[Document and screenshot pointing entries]
::::::

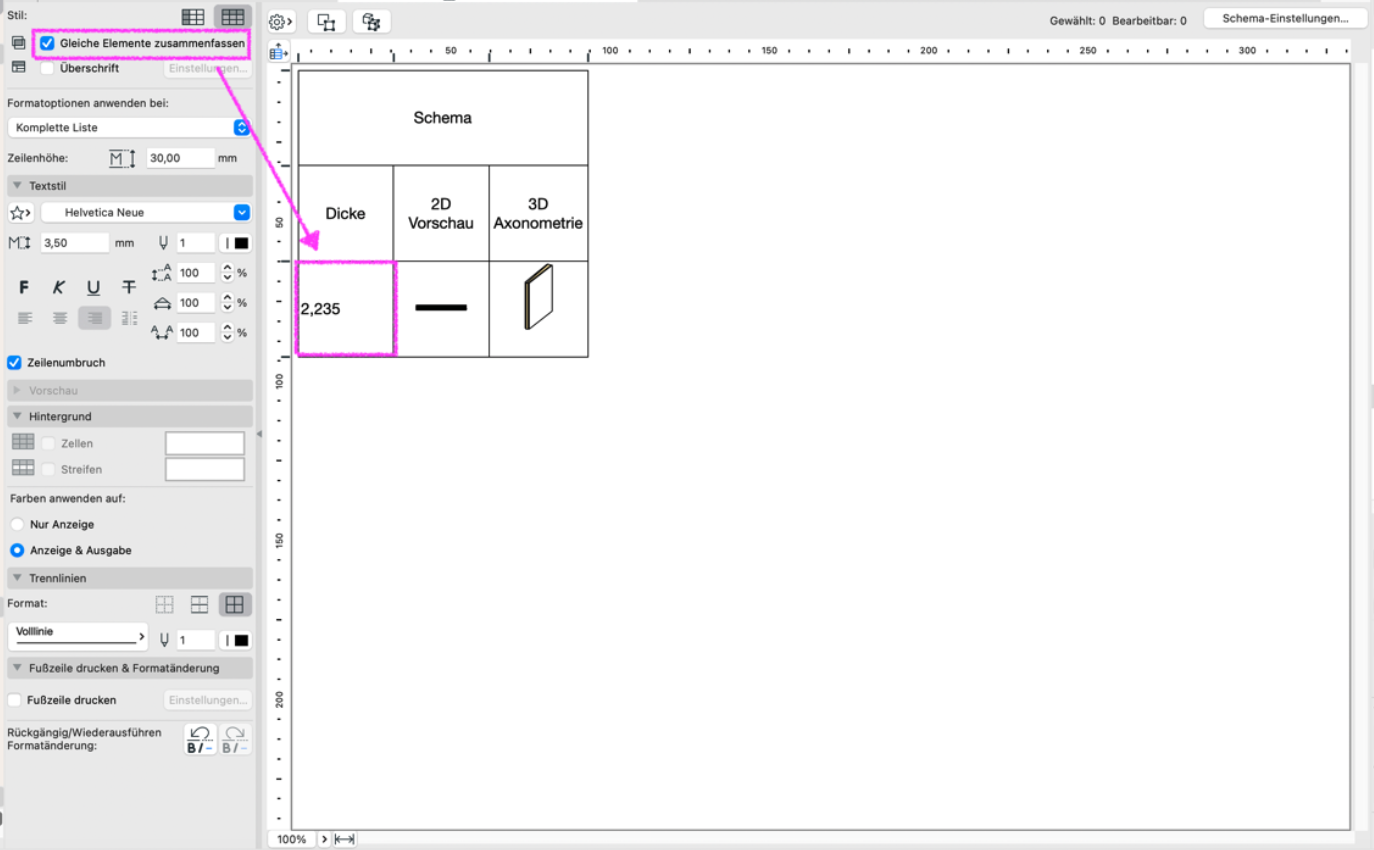Undo the last format change
This screenshot has height=850, width=1374.
(x=200, y=740)
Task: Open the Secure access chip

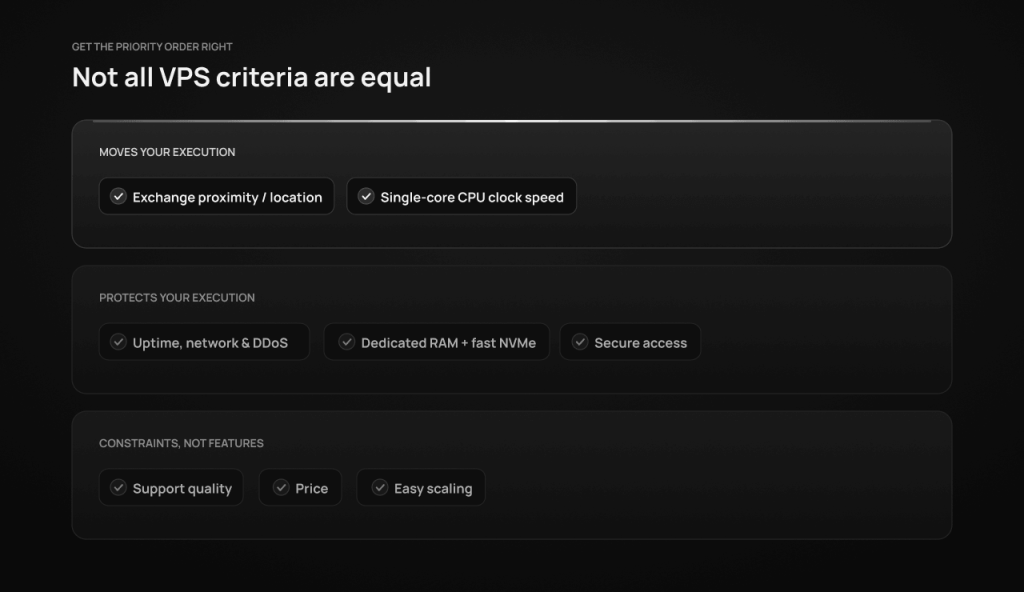Action: [630, 342]
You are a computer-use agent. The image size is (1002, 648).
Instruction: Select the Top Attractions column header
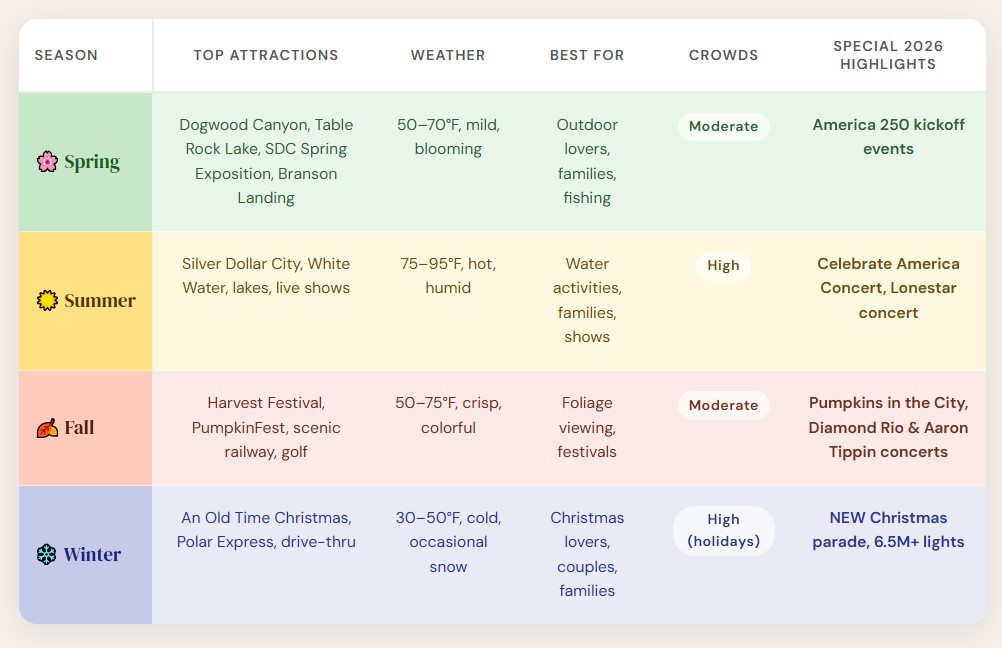(x=266, y=56)
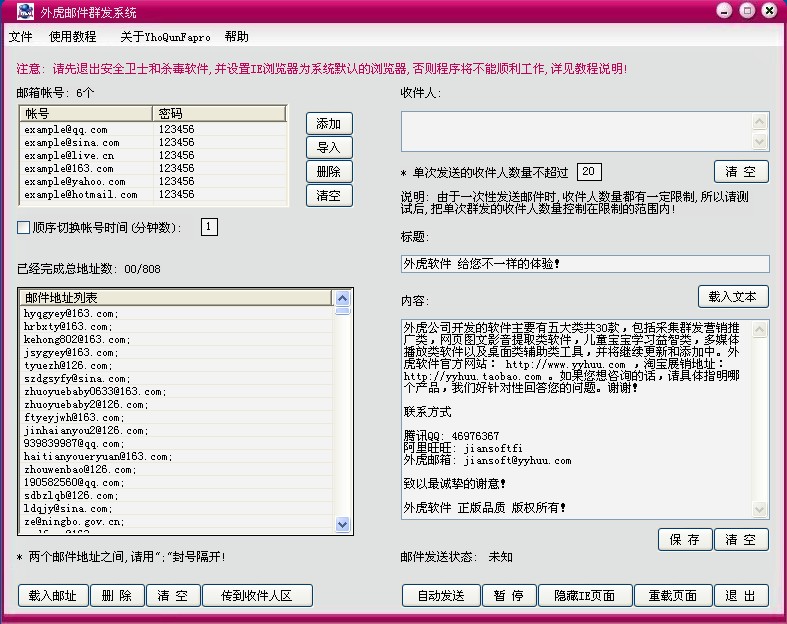
Task: Click the recipient count limit field
Action: [589, 172]
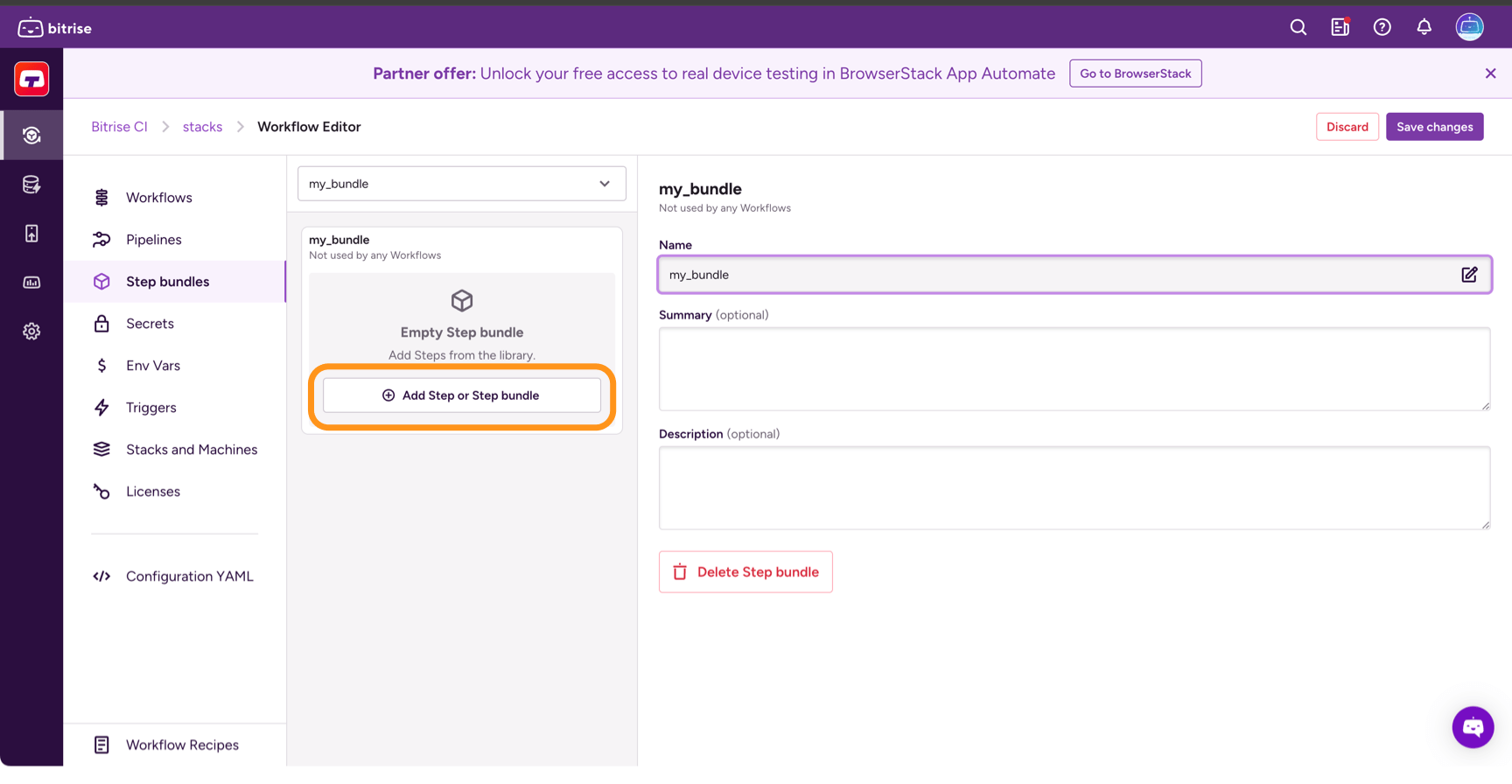Open settings gear in left rail
This screenshot has height=784, width=1512.
[x=32, y=332]
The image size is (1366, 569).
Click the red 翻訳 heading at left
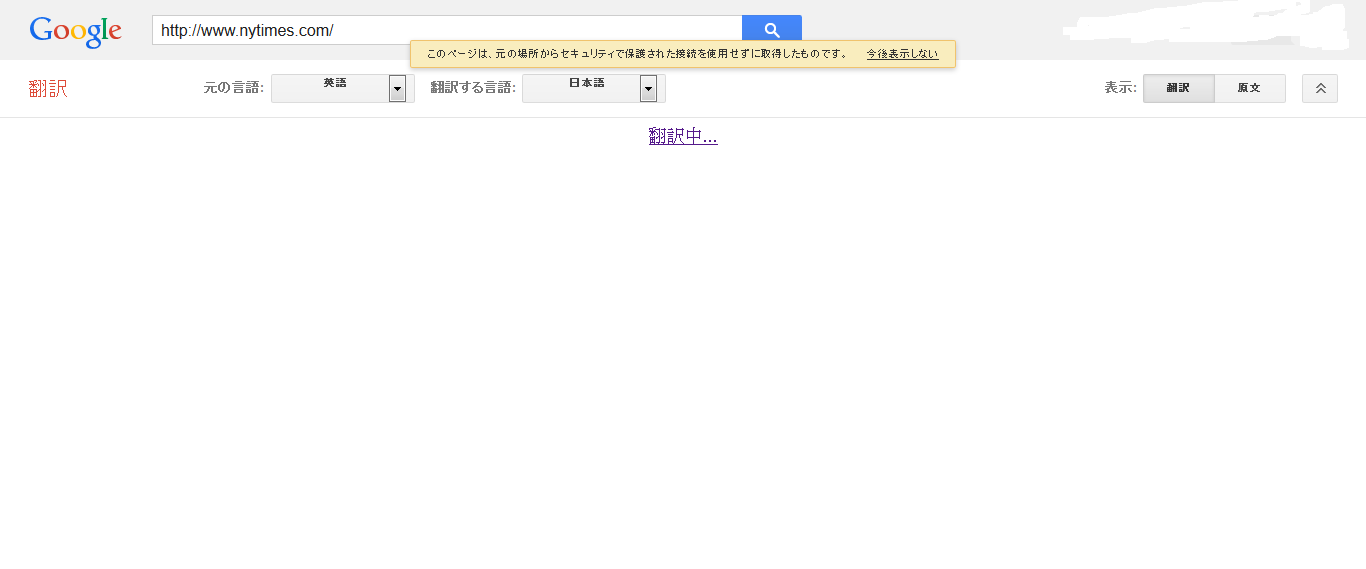pos(48,89)
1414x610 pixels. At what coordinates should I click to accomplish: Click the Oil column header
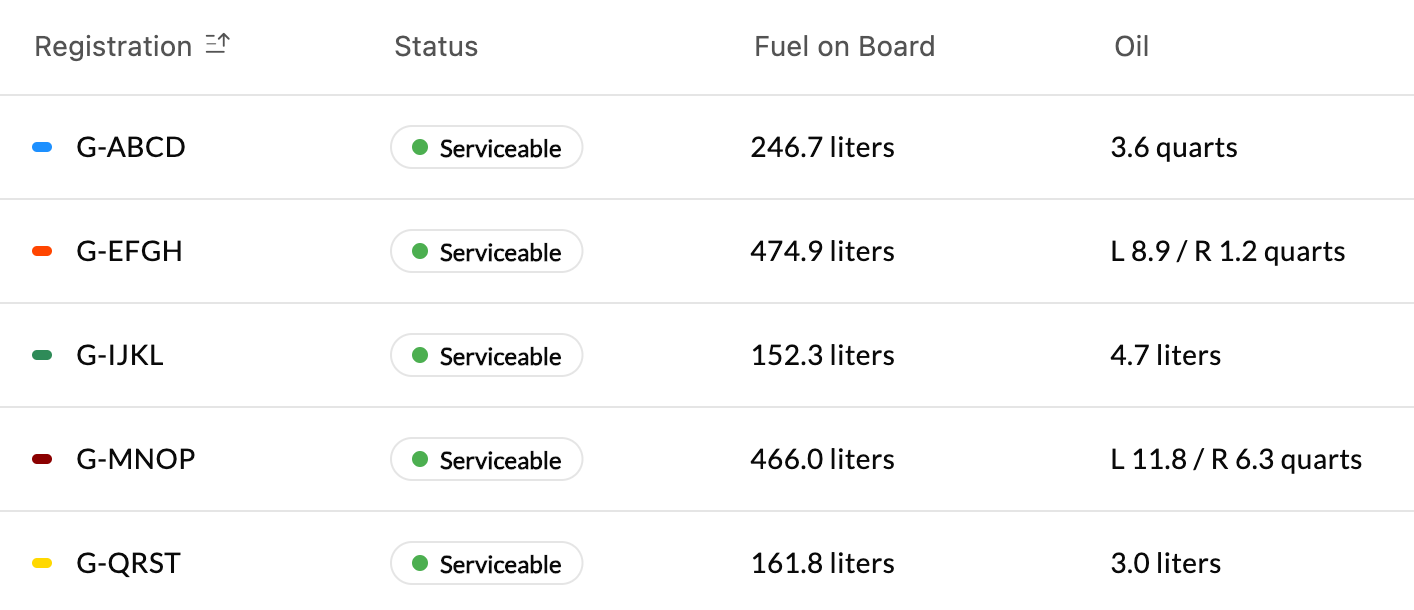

::::::

What is needed. Update the entries above by changing "column header" to "column heading" wherever it occurs, keeping everything else the same. Omit the pictures from your answer.

Written solution.
Undo the last format change
This screenshot has height=850, width=1374.
(x=200, y=740)
Task: Open the Secure access chip

Action: [630, 342]
You are a computer-use agent. The image size is (1002, 648).
Instruction: Select the Top Attractions column heading
(x=266, y=56)
Task: Click the recipient count limit field
Action: [589, 172]
Open settings gear in left rail
This screenshot has height=784, width=1512.
[x=32, y=332]
The image size is (1366, 569).
Click the red 翻訳 heading at left
pos(48,89)
1414x610 pixels. At what coordinates should I click to accomplish: Click the Oil column heading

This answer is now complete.